Input image normalization


For most of the deep learning papers it is mentioned to normalize the image. To classify them broadly either images are mapped to the set [0.0, 1.0], or [-0.5, 0.5]. It would be great if someone could explain the motive behind choosing the set of mapping?.



Where does it say to do this? One reason I can imagine is the input domain of the tanh or sigmoid neurons being limited to [-1, 1], while the relu neurons have an input domain of $x>0.0$, but without the specific papers you’re referencing, I can’t be sure. This Q&A on seems to imply that reducing the covariance by standardizing the inputs is the general motivation.

Further reading:


Thank you for your answer. When I mentioned [-0.5, 0.5] mapping and combined ReLU activation I was talking with respect to this paper which discusses deblurring text using CNN.
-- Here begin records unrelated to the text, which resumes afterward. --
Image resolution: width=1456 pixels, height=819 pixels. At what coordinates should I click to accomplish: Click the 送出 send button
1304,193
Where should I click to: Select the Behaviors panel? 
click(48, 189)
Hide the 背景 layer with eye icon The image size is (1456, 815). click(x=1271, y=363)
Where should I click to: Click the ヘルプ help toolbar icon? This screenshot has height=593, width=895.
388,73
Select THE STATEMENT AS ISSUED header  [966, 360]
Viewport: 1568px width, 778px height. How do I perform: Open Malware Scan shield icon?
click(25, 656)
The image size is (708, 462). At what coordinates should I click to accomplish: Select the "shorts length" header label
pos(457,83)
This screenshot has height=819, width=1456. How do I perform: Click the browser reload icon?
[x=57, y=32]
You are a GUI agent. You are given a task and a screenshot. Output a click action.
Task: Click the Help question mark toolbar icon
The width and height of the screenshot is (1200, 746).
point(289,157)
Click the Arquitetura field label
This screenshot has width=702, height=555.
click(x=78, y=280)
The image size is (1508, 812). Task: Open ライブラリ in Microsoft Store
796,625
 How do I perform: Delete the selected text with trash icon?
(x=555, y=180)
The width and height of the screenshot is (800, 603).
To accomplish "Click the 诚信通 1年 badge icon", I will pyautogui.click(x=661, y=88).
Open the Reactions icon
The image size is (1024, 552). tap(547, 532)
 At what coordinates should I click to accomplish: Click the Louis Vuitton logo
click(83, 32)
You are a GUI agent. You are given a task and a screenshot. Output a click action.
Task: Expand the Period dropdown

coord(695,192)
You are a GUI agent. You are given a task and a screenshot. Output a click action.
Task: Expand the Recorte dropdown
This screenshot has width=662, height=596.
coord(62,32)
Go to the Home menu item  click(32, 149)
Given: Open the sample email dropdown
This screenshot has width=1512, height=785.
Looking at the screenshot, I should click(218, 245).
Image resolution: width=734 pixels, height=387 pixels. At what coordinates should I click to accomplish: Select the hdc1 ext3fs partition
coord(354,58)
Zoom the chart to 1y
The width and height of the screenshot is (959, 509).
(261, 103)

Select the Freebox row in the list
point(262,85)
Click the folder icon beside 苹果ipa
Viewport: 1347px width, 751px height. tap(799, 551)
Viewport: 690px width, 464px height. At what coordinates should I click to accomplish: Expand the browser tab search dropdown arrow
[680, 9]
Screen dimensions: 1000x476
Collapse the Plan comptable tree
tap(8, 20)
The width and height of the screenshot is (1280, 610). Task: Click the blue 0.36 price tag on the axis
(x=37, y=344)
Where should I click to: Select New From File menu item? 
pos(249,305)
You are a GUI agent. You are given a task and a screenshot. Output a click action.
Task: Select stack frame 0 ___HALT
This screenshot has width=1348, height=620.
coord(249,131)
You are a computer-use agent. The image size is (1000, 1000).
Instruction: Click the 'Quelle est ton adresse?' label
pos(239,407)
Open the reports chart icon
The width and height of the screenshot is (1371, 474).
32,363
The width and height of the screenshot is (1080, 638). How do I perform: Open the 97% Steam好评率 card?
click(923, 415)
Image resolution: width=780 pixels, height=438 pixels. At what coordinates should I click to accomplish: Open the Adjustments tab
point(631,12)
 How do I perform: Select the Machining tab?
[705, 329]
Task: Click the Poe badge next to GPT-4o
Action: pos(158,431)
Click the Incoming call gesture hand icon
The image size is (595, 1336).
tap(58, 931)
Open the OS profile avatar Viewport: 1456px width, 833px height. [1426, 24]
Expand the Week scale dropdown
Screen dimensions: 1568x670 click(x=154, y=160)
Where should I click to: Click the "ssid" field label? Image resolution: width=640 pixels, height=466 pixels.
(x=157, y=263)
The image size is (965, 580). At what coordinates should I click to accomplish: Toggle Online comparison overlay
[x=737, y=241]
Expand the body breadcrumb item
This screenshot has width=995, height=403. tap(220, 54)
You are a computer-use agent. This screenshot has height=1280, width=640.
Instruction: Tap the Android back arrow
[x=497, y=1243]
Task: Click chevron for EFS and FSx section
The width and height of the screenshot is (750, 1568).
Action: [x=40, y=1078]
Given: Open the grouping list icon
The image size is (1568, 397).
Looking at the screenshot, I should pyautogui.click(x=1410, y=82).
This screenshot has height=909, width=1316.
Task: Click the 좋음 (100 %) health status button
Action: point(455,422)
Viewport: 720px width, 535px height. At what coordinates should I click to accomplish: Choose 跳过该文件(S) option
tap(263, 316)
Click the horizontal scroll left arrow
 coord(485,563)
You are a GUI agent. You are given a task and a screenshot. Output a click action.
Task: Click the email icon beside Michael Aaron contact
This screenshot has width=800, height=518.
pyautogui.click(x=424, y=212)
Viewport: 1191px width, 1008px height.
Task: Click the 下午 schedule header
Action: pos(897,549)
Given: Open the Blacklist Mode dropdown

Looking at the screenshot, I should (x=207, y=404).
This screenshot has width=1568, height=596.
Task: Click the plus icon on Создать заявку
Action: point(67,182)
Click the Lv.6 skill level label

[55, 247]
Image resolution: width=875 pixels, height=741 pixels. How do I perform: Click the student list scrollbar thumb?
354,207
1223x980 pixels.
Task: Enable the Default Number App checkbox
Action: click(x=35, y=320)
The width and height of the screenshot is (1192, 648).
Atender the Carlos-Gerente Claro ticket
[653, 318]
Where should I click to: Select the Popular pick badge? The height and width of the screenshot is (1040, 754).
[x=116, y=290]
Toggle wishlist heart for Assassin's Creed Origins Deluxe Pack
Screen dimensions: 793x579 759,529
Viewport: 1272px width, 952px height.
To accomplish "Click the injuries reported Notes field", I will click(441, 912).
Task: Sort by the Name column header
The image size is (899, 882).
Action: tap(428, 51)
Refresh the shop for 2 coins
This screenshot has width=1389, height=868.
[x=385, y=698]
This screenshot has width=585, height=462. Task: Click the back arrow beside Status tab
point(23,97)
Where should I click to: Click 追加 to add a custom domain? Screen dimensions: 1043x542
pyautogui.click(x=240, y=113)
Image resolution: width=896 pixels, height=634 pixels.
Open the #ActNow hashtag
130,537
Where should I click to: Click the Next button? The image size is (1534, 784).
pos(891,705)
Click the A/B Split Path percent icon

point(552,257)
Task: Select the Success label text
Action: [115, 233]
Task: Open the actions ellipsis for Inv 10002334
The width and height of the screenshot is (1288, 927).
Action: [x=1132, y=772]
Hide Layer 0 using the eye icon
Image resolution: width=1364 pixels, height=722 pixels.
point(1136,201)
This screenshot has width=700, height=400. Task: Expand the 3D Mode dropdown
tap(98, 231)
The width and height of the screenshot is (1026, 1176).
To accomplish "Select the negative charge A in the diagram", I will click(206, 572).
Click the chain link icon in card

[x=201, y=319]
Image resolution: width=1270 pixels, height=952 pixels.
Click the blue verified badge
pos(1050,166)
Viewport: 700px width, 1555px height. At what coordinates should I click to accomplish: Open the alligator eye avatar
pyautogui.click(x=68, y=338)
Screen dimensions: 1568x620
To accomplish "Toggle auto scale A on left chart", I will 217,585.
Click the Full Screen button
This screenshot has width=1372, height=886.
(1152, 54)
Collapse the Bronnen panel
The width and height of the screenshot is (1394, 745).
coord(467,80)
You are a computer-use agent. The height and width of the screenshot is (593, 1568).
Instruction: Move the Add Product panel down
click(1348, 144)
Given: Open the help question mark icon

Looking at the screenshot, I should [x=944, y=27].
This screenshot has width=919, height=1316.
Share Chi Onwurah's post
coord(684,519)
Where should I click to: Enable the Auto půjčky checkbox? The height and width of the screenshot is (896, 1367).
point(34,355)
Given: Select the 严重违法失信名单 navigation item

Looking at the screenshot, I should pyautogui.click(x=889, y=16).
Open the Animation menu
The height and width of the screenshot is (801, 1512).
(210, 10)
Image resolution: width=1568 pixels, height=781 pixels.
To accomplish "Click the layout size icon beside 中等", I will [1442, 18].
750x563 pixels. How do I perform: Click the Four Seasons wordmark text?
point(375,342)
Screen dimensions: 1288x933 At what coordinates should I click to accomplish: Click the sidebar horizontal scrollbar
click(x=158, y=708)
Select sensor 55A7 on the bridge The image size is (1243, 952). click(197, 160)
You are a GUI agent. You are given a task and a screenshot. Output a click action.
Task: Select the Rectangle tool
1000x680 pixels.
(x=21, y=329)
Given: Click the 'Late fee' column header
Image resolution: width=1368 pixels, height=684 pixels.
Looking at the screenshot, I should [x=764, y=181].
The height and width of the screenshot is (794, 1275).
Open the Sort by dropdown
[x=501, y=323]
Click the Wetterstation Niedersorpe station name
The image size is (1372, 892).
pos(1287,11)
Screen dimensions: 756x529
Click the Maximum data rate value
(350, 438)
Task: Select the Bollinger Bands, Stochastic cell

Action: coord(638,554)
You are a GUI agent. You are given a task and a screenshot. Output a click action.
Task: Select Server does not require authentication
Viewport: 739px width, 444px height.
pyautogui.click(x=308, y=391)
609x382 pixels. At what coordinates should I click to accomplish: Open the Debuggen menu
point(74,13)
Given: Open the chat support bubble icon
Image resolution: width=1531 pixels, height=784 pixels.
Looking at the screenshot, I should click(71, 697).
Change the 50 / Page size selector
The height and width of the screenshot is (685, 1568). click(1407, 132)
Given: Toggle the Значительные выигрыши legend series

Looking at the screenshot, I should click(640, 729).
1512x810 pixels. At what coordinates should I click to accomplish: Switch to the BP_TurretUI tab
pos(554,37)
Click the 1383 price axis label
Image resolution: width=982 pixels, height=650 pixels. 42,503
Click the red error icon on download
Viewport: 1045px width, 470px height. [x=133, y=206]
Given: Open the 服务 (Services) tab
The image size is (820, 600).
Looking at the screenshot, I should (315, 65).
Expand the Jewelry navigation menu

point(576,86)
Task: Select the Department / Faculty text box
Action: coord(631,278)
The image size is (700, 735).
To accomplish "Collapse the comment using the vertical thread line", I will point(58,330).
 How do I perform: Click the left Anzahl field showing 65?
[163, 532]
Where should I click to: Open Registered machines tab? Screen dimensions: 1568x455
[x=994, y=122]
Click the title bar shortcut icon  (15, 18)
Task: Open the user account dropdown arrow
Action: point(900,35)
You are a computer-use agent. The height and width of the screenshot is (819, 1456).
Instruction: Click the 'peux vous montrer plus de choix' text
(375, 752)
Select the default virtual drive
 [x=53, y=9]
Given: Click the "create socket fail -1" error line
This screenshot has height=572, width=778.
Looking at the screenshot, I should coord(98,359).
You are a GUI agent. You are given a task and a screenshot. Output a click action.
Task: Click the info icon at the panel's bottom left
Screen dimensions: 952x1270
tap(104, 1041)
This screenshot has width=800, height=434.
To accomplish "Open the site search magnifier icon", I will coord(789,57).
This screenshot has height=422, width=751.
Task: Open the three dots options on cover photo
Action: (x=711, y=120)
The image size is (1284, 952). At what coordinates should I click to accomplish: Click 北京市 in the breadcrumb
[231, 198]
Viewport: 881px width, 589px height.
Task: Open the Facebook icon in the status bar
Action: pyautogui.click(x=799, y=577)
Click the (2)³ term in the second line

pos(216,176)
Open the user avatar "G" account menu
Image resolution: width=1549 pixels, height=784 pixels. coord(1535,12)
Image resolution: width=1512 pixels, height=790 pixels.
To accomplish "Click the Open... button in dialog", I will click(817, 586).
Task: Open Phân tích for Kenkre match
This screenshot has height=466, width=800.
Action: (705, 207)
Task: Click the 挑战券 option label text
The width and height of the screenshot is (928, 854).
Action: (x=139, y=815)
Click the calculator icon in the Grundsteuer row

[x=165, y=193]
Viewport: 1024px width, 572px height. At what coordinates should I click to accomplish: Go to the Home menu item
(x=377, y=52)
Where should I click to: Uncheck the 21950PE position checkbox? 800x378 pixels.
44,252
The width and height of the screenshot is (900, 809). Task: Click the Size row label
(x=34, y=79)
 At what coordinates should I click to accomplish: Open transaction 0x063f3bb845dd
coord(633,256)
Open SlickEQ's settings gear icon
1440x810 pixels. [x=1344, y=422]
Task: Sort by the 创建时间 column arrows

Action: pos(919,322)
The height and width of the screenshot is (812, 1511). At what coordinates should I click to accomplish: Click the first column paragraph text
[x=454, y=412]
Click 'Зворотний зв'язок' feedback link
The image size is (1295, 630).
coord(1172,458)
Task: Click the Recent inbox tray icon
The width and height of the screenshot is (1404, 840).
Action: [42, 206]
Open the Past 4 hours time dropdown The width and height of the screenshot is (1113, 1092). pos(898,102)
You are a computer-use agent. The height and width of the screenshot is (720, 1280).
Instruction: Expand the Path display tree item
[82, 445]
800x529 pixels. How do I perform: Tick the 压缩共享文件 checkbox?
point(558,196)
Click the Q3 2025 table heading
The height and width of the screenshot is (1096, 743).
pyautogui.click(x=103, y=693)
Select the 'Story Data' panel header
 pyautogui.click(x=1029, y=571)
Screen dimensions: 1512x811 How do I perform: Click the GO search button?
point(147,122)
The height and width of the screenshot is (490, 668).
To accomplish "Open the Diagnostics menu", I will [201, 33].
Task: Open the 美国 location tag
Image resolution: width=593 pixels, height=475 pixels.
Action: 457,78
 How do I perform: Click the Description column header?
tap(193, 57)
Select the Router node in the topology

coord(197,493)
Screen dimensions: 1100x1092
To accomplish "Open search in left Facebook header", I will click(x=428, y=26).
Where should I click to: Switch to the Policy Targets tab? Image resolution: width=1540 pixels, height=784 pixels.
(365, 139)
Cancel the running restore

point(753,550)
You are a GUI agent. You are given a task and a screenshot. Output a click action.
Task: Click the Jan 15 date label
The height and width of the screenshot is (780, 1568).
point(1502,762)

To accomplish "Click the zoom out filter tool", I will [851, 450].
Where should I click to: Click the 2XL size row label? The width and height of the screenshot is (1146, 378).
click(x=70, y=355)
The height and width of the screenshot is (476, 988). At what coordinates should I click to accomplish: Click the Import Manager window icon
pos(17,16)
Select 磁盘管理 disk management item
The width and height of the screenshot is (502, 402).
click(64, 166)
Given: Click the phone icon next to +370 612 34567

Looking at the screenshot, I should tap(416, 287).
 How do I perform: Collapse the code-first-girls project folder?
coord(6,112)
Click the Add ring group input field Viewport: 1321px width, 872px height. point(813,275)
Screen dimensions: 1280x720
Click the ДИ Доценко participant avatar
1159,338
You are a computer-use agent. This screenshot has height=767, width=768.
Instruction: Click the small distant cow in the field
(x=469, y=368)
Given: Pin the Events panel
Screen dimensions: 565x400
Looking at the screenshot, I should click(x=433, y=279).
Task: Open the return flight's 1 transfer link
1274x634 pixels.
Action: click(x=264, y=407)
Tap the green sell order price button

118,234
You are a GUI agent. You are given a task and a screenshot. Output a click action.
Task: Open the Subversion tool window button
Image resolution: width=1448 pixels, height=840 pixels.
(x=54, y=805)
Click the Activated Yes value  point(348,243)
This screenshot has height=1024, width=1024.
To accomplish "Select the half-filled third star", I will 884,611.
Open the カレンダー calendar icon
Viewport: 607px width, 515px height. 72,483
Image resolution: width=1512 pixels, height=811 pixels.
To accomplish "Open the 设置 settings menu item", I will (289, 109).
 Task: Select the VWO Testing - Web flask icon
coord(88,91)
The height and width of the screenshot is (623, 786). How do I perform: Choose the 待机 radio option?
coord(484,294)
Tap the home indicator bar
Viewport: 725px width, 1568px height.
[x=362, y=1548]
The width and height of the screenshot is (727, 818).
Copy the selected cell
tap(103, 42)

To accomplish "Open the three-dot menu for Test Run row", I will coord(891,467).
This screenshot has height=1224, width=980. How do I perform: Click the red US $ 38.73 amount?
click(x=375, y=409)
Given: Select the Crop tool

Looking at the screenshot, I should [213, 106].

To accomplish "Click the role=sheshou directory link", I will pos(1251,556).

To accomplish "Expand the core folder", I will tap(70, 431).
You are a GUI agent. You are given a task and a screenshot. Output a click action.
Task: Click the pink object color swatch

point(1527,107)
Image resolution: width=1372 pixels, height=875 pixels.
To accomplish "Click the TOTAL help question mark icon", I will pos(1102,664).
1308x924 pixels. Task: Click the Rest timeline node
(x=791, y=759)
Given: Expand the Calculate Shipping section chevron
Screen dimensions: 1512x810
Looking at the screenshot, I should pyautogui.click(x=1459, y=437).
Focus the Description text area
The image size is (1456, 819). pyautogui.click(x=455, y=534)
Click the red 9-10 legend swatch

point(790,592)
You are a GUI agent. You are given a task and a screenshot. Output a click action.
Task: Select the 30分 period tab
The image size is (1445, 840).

Input normalization, or input preprocessing in general, is a big topic. But, to summarize at a very high level, the idea is that you want to standardize the inputs to your network as much as possible, so that a) learning is more stable (by reducing variability across the training data), b) your network will generalize better to novel data (because the normalization reduces the variability between your training and test data), and c) the inputs will fall within the useful range of your nonlinearities (as Sean pointed out wrt tanh or sigmoid).

Nowadays input normalization is less critical than it used to be though, due to the prevalence of relu's (which are less sensitive to the range of their inputs) and batch normalization (which accomplishes a similar thing to input normalization but on a layer-by-layer basis).